Esa ayuda que en ocasiones se anuncia con presteza, pero que suele salir con tranquilidad. La respuesta ministerial debe ser inmediata, organizada y humana. No hilván con las visitas simbólicas a zonas devastadas ni con promesas de reconstrucción.
Las familias que perdieron lo poco que tenían necesitan alimentos, colchones, medicamentos y, sobre todo, extras actual. La gobierno de una tormenta no se mide solo por cómo se enfrenta sus secuelas, sino por la prontitud con que se tiende la mano cuando las inundaciones bajan.
Sin bloqueo, el desafío no termina en la afluencia. Tras las lluvias, llegan las enfermedades. Los charcos, los residuos y el agua contaminada son dominio fértil para el dengue, la leptospirosis y las infecciones intestinales.
Por eso, el Profesión de Vigor tiene razón al recapacitar que la prevención además es una forma de reconstrucción. Cada hogar puede contribuir: hervir el agua, proteger los alimentos, apoyar la desinfección y no confiarse delante los primeros rayos de sol.

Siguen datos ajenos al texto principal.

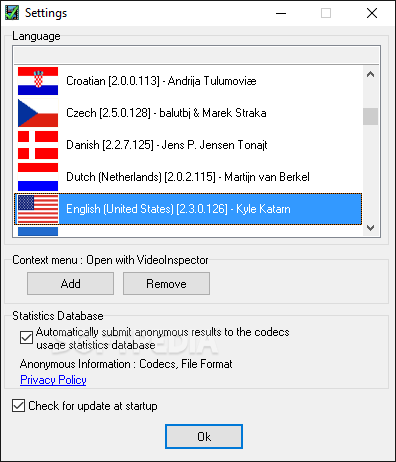Toggle automatic anonymous results submission checkbox
Viewport: 396px width, 462px height.
click(26, 337)
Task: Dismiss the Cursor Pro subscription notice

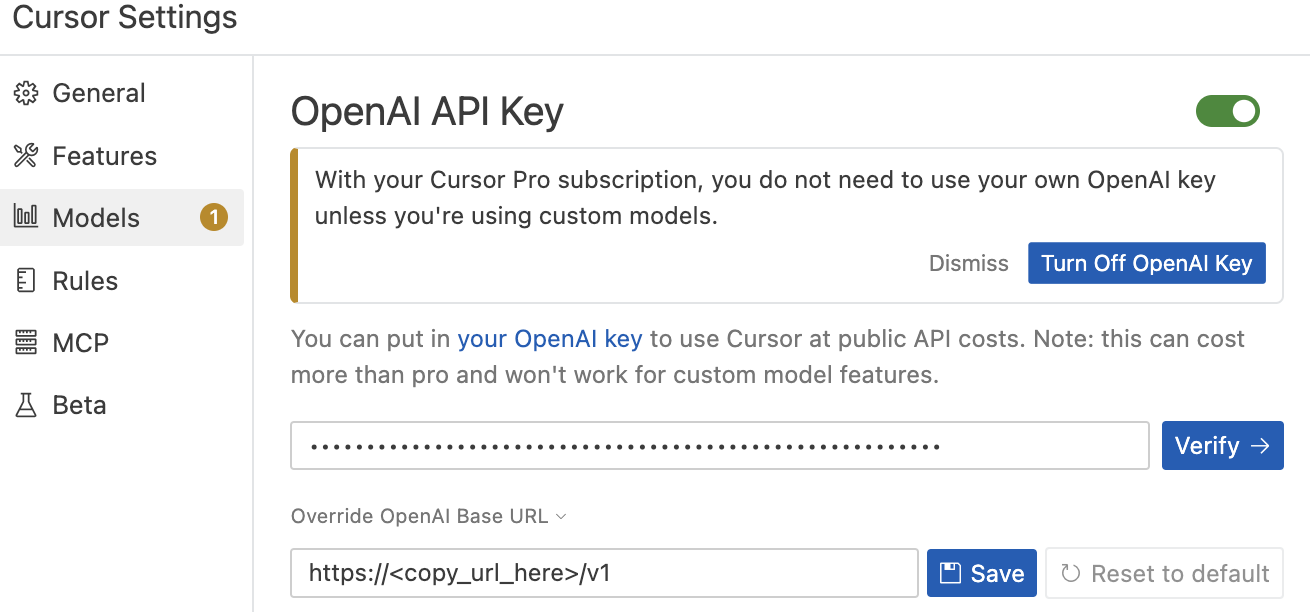Action: pyautogui.click(x=969, y=264)
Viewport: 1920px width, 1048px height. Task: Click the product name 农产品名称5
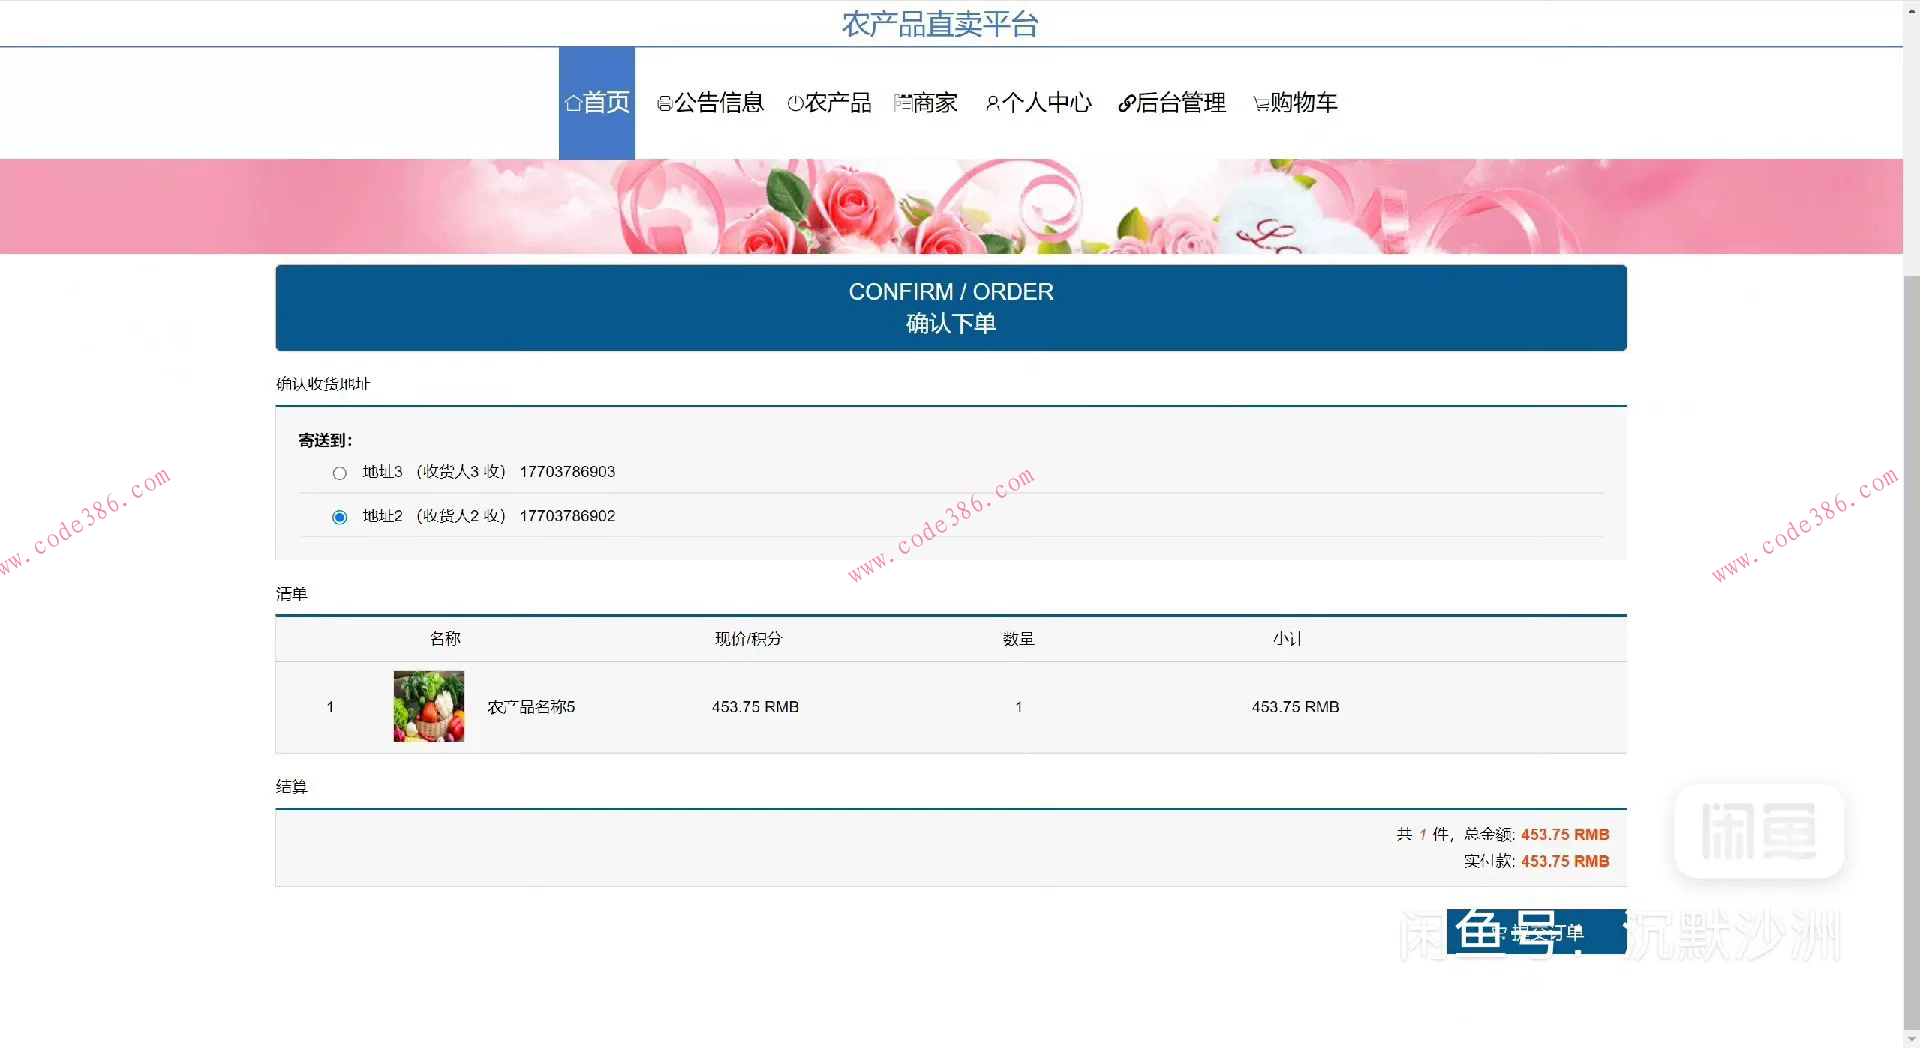(530, 706)

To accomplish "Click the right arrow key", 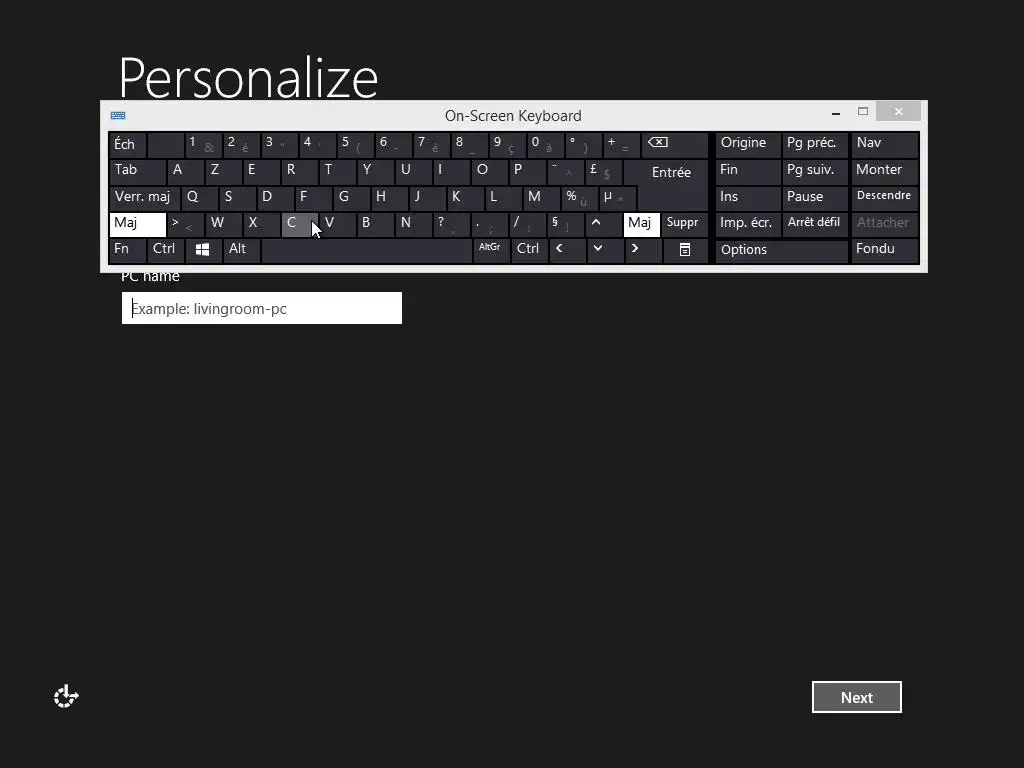I will pyautogui.click(x=643, y=250).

Pero el esfuerzo ciudadano necesita respaldo institucional, como brigadas de saneamiento, fumigación, cosecha de desechos y vigilancia epidemiológica.
En caso de las autoridades no hacerse cargo una disposición proactiva, la verdadera tormenta sería la indiferencia. Esperamos que esta vez la ayuda no se demore, y que el país no repita el mismo ciclo de olvido tras cada aberración atmosférico.